To avoid flying more combat missions, Yossarian would have to be crazy and not want to avoid them. He would have to authentically be crazy. At this point, he wouldn’t request an evaluation, and still fly more missions. One has to not want the thing they want in order to obtain it. But one also has to ask for it.
Decidability and Undecidability
Let’s continue with a little bit of computability theory. A decidable language L is one for which exists a Turing Machine M that will always halt upon computing L. That is to say, upon receiving input w, M accepts if w ∈ L, and rejects if w ∉ L. M would never indefinitely loop on w.
Stated less formally, we can replace decidable with computable, and state simply that a computable language/problem is one for which exists a computational unit (a Turing Machine or any equivalent computational model) that will always terminate the computation (always halt). Even less formally, a problem is computable if it can be stated algorithmically in a way that it always terminates. To the contrary, a problem is not computable, and the respective language (in the sense of computability) is considered undecidable.

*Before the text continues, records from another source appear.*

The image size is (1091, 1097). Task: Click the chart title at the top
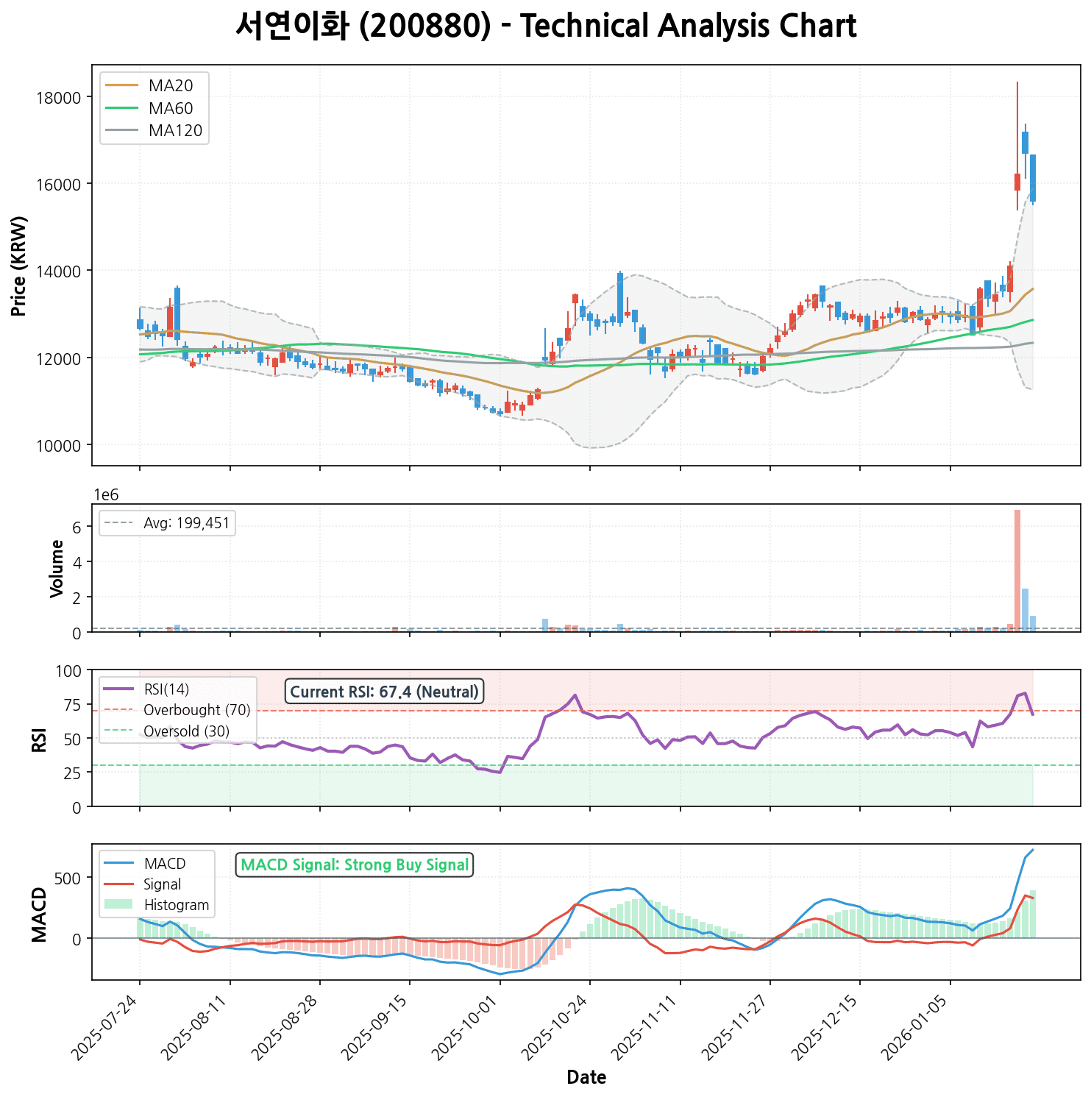(x=546, y=27)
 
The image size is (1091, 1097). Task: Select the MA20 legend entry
(x=170, y=85)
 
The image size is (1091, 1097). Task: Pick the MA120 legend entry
(x=175, y=131)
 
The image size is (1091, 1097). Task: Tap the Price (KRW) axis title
(x=20, y=266)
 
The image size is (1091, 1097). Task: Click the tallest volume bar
(x=1017, y=570)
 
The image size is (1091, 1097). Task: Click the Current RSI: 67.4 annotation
(x=384, y=692)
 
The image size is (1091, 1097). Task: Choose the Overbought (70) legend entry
(x=196, y=710)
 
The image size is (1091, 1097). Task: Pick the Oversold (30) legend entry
(x=186, y=731)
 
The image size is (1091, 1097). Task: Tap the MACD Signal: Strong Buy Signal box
(x=355, y=865)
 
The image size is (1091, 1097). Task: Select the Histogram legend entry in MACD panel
(x=177, y=905)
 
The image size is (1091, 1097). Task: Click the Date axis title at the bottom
(x=586, y=1078)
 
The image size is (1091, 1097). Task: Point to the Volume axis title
(x=57, y=569)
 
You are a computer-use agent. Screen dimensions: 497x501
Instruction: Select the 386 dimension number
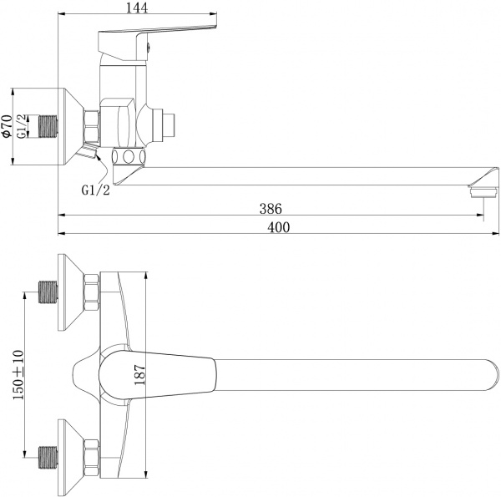coord(269,208)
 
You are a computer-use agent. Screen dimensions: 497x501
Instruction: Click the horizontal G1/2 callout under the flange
coord(95,190)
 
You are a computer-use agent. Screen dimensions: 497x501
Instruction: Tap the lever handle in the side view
coord(159,38)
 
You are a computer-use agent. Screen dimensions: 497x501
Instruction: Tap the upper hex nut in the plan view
coord(90,294)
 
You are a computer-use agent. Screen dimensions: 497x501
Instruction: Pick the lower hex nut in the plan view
coord(90,456)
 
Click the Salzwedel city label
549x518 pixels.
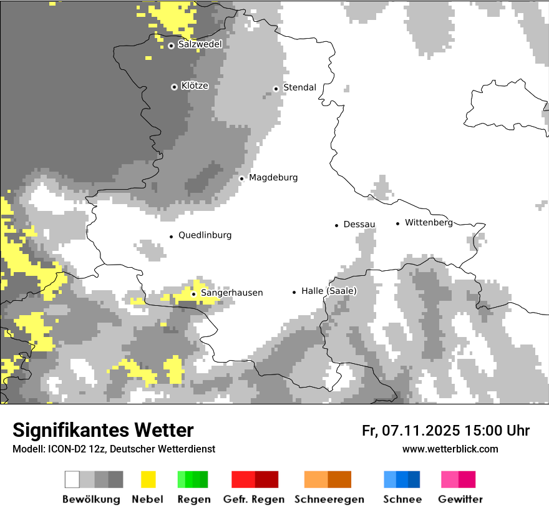(200, 44)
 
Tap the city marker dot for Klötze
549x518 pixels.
(174, 87)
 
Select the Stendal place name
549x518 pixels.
(299, 87)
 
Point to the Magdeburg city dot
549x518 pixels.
(241, 178)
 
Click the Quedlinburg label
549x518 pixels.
(205, 235)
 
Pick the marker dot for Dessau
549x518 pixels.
(336, 225)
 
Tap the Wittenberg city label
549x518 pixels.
(429, 222)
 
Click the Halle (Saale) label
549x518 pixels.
(329, 291)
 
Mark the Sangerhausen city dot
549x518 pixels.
(193, 294)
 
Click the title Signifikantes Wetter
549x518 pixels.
(103, 431)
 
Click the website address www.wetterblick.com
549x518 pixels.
(450, 449)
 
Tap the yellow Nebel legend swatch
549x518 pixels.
(148, 479)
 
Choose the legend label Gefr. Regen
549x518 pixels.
(254, 499)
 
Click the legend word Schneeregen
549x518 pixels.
(329, 499)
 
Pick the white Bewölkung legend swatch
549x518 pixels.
(72, 479)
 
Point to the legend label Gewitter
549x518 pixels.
(460, 499)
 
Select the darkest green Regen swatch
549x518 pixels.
(203, 479)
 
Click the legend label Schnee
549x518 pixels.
(402, 499)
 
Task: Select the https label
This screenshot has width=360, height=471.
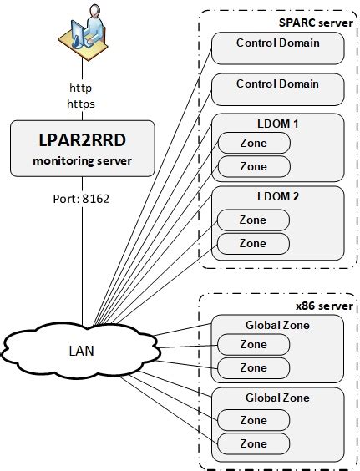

Halting Problem and Diagonalization
Can we determine if a Turing Machine M actually halts? Stated less theoretically, is it possible to determine whether a computer algorithm always terminates, rather than enter an infinite loop? I emphasize, that for M to halt, it must not only accept the valid input, but must reject the invalid. Equivalently, an algorithm must terminate irrespective of what input we provide it. Is it possible to build such a detector?
Let’s explore the classic example of a halting machine, or rather, a Turing Machine HTM that, upon receiving as input a description of another Turing Machine M and some input w, determines if M halts on w. (This universality concept of Turing Machines enables one TM to accept the description of another as input, similar to a modern OS, itself a program, storing a number of other compiled programs.)
We’ll construct HTM in a particular way such that if M halts, HTM will in fact loop forever, and if M does not halt, HTM will indeed halt. In other words, we construct HTM to follow the opposite behavior of M. Now, observe, that if detecting a halting/non-halting computation is possible, then such a HTM construction is also possible. Can we agree on that?
What behavior should we expect if we feed HTM into itself? This looks uncannily familiar. If HTM halts, then it doesn’t, and if HTM loops forever, then it halts. Another self-referential paradox. We clearly cannot construct HTM to follow the observed behavior. (Paradoxes, I point out, are not allowable behaviors in computational models.)
Does the above sound absurd? Absolutely, as all attempts to analyze the aforementioned self-referential paradoxes. Yet this proof method leverages the so-called diagonalization argument, and it’s the same one that all previous paradoxes appealed to.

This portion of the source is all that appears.